▸ DATA SHOWN:
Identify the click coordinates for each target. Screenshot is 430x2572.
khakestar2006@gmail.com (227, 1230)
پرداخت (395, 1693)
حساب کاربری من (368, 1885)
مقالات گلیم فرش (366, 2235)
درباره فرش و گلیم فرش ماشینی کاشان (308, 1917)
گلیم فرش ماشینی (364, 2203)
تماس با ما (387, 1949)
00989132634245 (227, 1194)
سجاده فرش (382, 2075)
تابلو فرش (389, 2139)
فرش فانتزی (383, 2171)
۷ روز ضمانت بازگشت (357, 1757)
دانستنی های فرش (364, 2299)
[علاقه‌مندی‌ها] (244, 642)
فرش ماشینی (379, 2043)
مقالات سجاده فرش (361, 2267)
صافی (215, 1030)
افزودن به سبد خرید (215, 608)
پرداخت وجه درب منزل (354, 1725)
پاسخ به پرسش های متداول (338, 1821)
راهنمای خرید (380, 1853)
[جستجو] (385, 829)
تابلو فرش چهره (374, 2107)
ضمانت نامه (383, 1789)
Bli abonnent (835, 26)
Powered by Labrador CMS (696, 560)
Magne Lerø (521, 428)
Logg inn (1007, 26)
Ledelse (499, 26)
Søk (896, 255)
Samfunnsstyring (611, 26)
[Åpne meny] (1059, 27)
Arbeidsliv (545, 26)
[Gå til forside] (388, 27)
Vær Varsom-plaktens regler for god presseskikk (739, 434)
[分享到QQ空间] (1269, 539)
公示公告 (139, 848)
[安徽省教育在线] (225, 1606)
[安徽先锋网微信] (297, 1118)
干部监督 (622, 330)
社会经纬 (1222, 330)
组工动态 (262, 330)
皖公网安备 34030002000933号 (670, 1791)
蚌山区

▸ TASK OBJECTIVE: Quote each line of the listing above exactly.

▸ EXERCISE OUTPUT:
Identify the click coordinates for each target. Screenshot is 430x2572.
khakestar2006@gmail.com (227, 1230)
پرداخت (395, 1693)
حساب کاربری من (368, 1885)
مقالات گلیم فرش (366, 2235)
درباره فرش و گلیم فرش ماشینی کاشان (308, 1917)
گلیم فرش ماشینی (364, 2203)
تماس با ما (387, 1949)
00989132634245 (227, 1194)
سجاده فرش (382, 2075)
تابلو فرش (389, 2139)
فرش فانتزی (383, 2171)
۷ روز ضمانت بازگشت (357, 1757)
دانستنی های فرش (364, 2299)
[علاقه‌مندی‌ها] (244, 642)
فرش ماشینی (379, 2043)
مقالات سجاده فرش (361, 2267)
صافی (215, 1030)
افزودن به سبد خرید (215, 608)
پرداخت وجه درب منزل (354, 1725)
پاسخ به پرسش های متداول (338, 1821)
راهنمای خرید (380, 1853)
[جستجو] (385, 829)
تابلو فرش چهره (374, 2107)
ضمانت نامه (383, 1789)
Bli abonnent (835, 26)
Powered by Labrador CMS (696, 560)
Magne Lerø (521, 428)
Logg inn (1007, 26)
Ledelse (499, 26)
Søk (896, 255)
Samfunnsstyring (611, 26)
[Åpne meny] (1059, 27)
Arbeidsliv (545, 26)
[Gå til forside] (388, 27)
Vær Varsom-plaktens regler for god presseskikk (739, 434)
[分享到QQ空间] (1269, 539)
公示公告 (139, 848)
[安徽省教育在线] (225, 1606)
[安徽先锋网微信] (297, 1118)
干部监督 (622, 330)
社会经纬 (1222, 330)
组工动态 (262, 330)
皖公网安备 34030002000933号 (670, 1791)
蚌山区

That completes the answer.